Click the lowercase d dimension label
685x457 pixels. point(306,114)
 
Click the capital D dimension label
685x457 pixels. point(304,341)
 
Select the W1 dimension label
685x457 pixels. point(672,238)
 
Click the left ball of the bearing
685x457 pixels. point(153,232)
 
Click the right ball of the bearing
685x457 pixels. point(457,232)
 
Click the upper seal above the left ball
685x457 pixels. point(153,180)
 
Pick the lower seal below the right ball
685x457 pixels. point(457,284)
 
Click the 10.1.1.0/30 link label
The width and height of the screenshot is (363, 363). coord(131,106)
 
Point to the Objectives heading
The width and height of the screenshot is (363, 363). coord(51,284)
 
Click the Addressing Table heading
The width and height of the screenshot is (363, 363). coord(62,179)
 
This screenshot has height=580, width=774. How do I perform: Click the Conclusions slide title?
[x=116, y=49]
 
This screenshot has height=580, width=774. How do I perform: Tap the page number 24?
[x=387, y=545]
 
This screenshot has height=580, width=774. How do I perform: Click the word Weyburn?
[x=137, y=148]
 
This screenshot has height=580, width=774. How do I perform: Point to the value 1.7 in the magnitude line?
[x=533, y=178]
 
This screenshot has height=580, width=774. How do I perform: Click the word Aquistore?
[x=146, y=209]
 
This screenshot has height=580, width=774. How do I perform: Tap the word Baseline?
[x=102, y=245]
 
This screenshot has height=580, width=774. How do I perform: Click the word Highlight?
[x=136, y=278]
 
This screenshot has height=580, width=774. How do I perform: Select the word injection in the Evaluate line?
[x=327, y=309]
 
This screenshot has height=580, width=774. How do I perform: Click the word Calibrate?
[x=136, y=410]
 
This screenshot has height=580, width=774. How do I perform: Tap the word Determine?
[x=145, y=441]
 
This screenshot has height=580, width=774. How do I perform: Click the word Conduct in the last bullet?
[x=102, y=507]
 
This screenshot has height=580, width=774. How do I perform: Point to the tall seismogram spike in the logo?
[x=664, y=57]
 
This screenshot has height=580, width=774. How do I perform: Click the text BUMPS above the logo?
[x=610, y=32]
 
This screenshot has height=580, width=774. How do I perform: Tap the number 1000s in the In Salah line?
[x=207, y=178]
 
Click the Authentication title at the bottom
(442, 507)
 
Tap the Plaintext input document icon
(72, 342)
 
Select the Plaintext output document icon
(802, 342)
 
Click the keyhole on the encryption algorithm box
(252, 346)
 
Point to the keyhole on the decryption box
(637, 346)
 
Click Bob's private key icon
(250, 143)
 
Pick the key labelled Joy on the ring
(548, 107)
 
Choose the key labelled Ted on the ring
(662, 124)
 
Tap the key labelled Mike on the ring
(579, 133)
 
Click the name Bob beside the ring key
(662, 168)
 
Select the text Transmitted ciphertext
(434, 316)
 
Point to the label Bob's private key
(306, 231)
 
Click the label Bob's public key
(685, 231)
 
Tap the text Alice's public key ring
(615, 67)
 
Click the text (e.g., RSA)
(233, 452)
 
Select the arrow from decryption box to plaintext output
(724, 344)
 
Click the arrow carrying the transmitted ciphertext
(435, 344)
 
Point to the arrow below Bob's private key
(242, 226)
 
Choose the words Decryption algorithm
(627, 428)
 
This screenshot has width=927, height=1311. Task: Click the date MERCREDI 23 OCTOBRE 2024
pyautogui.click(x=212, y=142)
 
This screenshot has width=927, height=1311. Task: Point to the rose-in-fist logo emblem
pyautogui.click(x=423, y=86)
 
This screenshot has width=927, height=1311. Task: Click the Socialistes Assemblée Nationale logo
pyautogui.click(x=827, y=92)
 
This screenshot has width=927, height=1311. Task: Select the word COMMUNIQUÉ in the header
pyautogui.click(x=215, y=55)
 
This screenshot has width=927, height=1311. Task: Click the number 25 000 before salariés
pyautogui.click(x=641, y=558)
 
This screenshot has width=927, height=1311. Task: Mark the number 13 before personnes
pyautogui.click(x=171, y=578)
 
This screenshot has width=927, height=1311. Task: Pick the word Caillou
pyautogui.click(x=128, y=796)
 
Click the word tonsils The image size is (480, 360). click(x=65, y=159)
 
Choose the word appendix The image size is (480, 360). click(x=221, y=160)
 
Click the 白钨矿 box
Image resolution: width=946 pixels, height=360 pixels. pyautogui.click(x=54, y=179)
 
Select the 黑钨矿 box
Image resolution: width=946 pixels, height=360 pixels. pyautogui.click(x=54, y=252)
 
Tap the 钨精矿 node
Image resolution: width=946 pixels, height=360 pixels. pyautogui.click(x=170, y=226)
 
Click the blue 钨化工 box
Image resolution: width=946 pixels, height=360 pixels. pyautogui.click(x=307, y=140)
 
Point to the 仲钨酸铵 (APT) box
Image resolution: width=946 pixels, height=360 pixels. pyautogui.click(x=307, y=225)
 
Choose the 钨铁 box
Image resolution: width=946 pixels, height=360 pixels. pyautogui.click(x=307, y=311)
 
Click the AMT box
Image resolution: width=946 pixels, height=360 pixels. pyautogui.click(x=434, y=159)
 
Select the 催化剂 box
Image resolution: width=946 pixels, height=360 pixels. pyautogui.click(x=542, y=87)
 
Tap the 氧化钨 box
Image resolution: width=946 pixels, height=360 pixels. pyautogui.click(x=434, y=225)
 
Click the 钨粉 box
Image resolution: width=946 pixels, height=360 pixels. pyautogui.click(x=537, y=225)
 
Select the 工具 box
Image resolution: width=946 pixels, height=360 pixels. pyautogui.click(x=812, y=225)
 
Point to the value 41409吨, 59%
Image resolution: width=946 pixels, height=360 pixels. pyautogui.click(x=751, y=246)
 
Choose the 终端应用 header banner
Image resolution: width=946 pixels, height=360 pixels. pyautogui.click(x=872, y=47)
# # # # #
*What is being asked*
Please print all of the lines above again, word for word and unchanged.

*Complete answer*
Click the lowercase d dimension label
685x457 pixels. point(306,114)
 
Click the capital D dimension label
685x457 pixels. point(304,341)
 
Select the W1 dimension label
685x457 pixels. point(672,238)
 
Click the left ball of the bearing
685x457 pixels. point(153,232)
 
Click the right ball of the bearing
685x457 pixels. point(457,232)
 
Click the upper seal above the left ball
685x457 pixels. point(153,180)
 
Pick the lower seal below the right ball
685x457 pixels. point(457,284)
 
Click the 10.1.1.0/30 link label
The width and height of the screenshot is (363, 363). coord(131,106)
 
Point to the Objectives heading
The width and height of the screenshot is (363, 363). coord(51,284)
 
Click the Addressing Table heading
The width and height of the screenshot is (363, 363). coord(62,179)
 
This screenshot has height=580, width=774. How do I perform: Click the Conclusions slide title?
[x=116, y=49]
 
This screenshot has height=580, width=774. How do I perform: Tap the page number 24?
[x=387, y=545]
 
This screenshot has height=580, width=774. How do I perform: Click the word Weyburn?
[x=137, y=148]
 
This screenshot has height=580, width=774. How do I perform: Point to the value 1.7 in the magnitude line?
[x=533, y=178]
 
This screenshot has height=580, width=774. How do I perform: Click the word Aquistore?
[x=146, y=209]
 
This screenshot has height=580, width=774. How do I perform: Tap the word Baseline?
[x=102, y=245]
 
This screenshot has height=580, width=774. How do I perform: Click the word Highlight?
[x=136, y=278]
 
This screenshot has height=580, width=774. How do I perform: Select the word injection in the Evaluate line?
[x=327, y=309]
 
This screenshot has height=580, width=774. How do I perform: Click the word Calibrate?
[x=136, y=410]
 
This screenshot has height=580, width=774. How do I perform: Tap the word Determine?
[x=145, y=441]
 
This screenshot has height=580, width=774. How do I perform: Click the word Conduct in the last bullet?
[x=102, y=507]
 
This screenshot has height=580, width=774. How do I perform: Point to the tall seismogram spike in the logo?
[x=664, y=57]
 
This screenshot has height=580, width=774. How do I perform: Click the text BUMPS above the logo?
[x=610, y=32]
 
This screenshot has height=580, width=774. How do I perform: Tap the number 1000s in the In Salah line?
[x=207, y=178]
 
Click the Authentication title at the bottom
(442, 507)
 
Tap the Plaintext input document icon
(72, 342)
 
Select the Plaintext output document icon
(802, 342)
 
Click the keyhole on the encryption algorithm box
(252, 346)
 
Point to the keyhole on the decryption box
(637, 346)
 
Click Bob's private key icon
(250, 143)
 
Pick the key labelled Joy on the ring
(548, 107)
 
Choose the key labelled Ted on the ring
(662, 124)
 
Tap the key labelled Mike on the ring
(579, 133)
 
Click the name Bob beside the ring key
(662, 168)
 
Select the text Transmitted ciphertext
(434, 316)
 
Point to the label Bob's private key
(306, 231)
 
Click the label Bob's public key
(685, 231)
 
Tap the text Alice's public key ring
(615, 67)
 
Click the text (e.g., RSA)
(233, 452)
 
Select the arrow from decryption box to plaintext output
(724, 344)
 
Click the arrow carrying the transmitted ciphertext
(435, 344)
 
Point to the arrow below Bob's private key
(242, 226)
 
Choose the words Decryption algorithm
(627, 428)
 
This screenshot has width=927, height=1311. Task: Click the date MERCREDI 23 OCTOBRE 2024
pyautogui.click(x=212, y=142)
 
This screenshot has width=927, height=1311. Task: Point to the rose-in-fist logo emblem
pyautogui.click(x=423, y=86)
 
This screenshot has width=927, height=1311. Task: Click the Socialistes Assemblée Nationale logo
pyautogui.click(x=827, y=92)
 
This screenshot has width=927, height=1311. Task: Select the word COMMUNIQUÉ in the header
pyautogui.click(x=215, y=55)
 
This screenshot has width=927, height=1311. Task: Click the number 25 000 before salariés
pyautogui.click(x=641, y=558)
 
This screenshot has width=927, height=1311. Task: Mark the number 13 before personnes
pyautogui.click(x=171, y=578)
 
This screenshot has width=927, height=1311. Task: Pick the word Caillou
pyautogui.click(x=128, y=796)
 
Click the word tonsils The image size is (480, 360). click(x=65, y=159)
 
Choose the word appendix The image size is (480, 360). click(x=221, y=160)
 
Click the 白钨矿 box
Image resolution: width=946 pixels, height=360 pixels. pyautogui.click(x=54, y=179)
 
Select the 黑钨矿 box
Image resolution: width=946 pixels, height=360 pixels. pyautogui.click(x=54, y=252)
 
Tap the 钨精矿 node
Image resolution: width=946 pixels, height=360 pixels. pyautogui.click(x=170, y=226)
 
Click the blue 钨化工 box
Image resolution: width=946 pixels, height=360 pixels. pyautogui.click(x=307, y=140)
 
Point to the 仲钨酸铵 (APT) box
Image resolution: width=946 pixels, height=360 pixels. pyautogui.click(x=307, y=225)
 
Choose the 钨铁 box
Image resolution: width=946 pixels, height=360 pixels. pyautogui.click(x=307, y=311)
 
Click the AMT box
Image resolution: width=946 pixels, height=360 pixels. pyautogui.click(x=434, y=159)
 
Select the 催化剂 box
Image resolution: width=946 pixels, height=360 pixels. pyautogui.click(x=542, y=87)
 
Tap the 氧化钨 box
Image resolution: width=946 pixels, height=360 pixels. pyautogui.click(x=434, y=225)
 
Click the 钨粉 box
Image resolution: width=946 pixels, height=360 pixels. pyautogui.click(x=537, y=225)
 
Select the 工具 box
Image resolution: width=946 pixels, height=360 pixels. pyautogui.click(x=812, y=225)
 
Point to the value 41409吨, 59%
Image resolution: width=946 pixels, height=360 pixels. pyautogui.click(x=751, y=246)
 
Choose the 终端应用 header banner
Image resolution: width=946 pixels, height=360 pixels. pyautogui.click(x=872, y=47)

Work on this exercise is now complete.